Tugas Singkat A »
Menurut Doni Koesoema (2008) yang dikutip dalam artikel tentang status guru swasta, nasib guru lebih banyak ditentukan oleh dua kekuatan apa?
Tugas Singkat B »
Tuliskan kembali tanpa perubahan bagian artikel tentang status guru swasta yang dibuka dengan kata-kata yang memuat "Di sisi lain, kekuatan" dan ditutup dengan "kandas kehilangan integritas.".

─── Halaman

08 Juni 2009

Masih Relevankah Menyoal Status Guru Swasta

Masih Relevankah Menyoal Status Guru Swasta?

Oleh: Eddy Soejanto*)

Apakah Anda berprofesi sebagai guru swasta? Setidak-tidaknya Anda akan bisa merasakan bagaimana perlakuan tidak adil dan dianaktirikan. Tapi benarkah itu terjadi akibat penciptaan banyak kutub antara posisi guru swasta, guru honorer, dan guru PNS? Atau, karena belum seriusnya pemerintah dalam menjaga dan melindungi profesi guru? Atau, karena ketakberdayaan yayasan dalam mengupayakan tingkat kesejahteraan yang memadai tanpa membebani masyarakat dengan cara menaikkan biaya pendidikan?

Doni Koesoema (2008) berpendapat, sebenarnya nasib guru lebih banyak ditentukan dua kekuatan, yaitu kekuatan negara dan kekuatan masyarakat.

Kekuatan negara terhadap guru bersifat memaksa dan mengatur. Ini bisa dibuktikan dengan terbitnya undang-undang, peraturan pemerintah, dan belasan Permendiknas serta ratusan butir rambu-rambu yang dengan congkaknya memperlihatkan, bahwa negara berkepentingan atas dipenuhinya kualifikasi akademik dan kompetensi bagi siapapun yang layak berdiri di ruang-ruang kelas. Berhadapan dengan aturan negara yang memaksa ini, para guru tidak dapat berbuat apa-apa selain tunduk menyesuaikan diri. Sebab, tidak ada pilihan lain lagi agar profesinya sebagai guru tetap berfungsi efektif dalam lembaga pendidikan.

Di sisi lain, kekuatan masyarakat berbentuk tekanan kultural yang menciptakan gambaran sosok seorang guru. Intinya, setiap guru harus memiliki pola perilaku yang oleh masyarakat boleh dan tidak boleh dilakukan di dalam maupun di luar ruang-ruang kelas. Mulai dari bagaimana seharusnya cara guru bertuturkata, cara berpakaian, memasuki lingkungan pergaulannya dll. Menguak takdir atas kekuatan kehendak masyarakat ini akan menyebabkan individu guru terhempas kandas kehilangan integritas.

──────
─── Cuplikan Data

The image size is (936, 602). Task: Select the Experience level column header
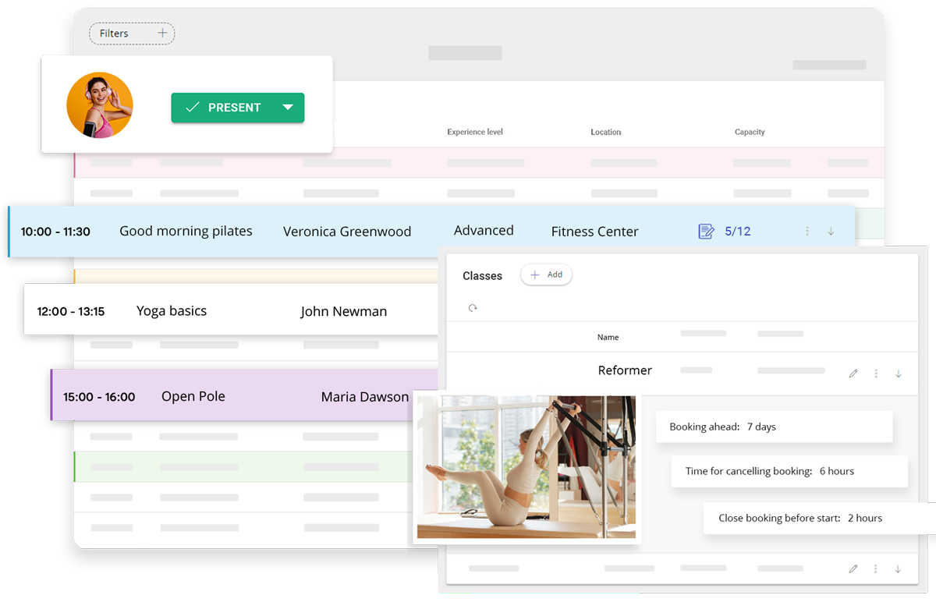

──────

Hasil Tugas A »
Kekuatan negara dan kekuatan masyarakat.

Hasil Tugas B »
Di sisi lain, kekuatan masyarakat berbentuk tekanan kultural yang menciptakan gambaran sosok seorang guru. Intinya, setiap guru harus memiliki pola perilaku yang oleh masyarakat boleh dan tidak boleh dilakukan di dalam maupun di luar ruang-ruang kelas. Mulai dari bagaimana seharusnya cara guru bertuturkata, cara berpakaian, memasuki lingkungan pergaulannya dll. Menguak takdir atas kekuatan kehendak masyarakat ini akan menyebabkan individu guru terhempas kandas kehilangan integritas.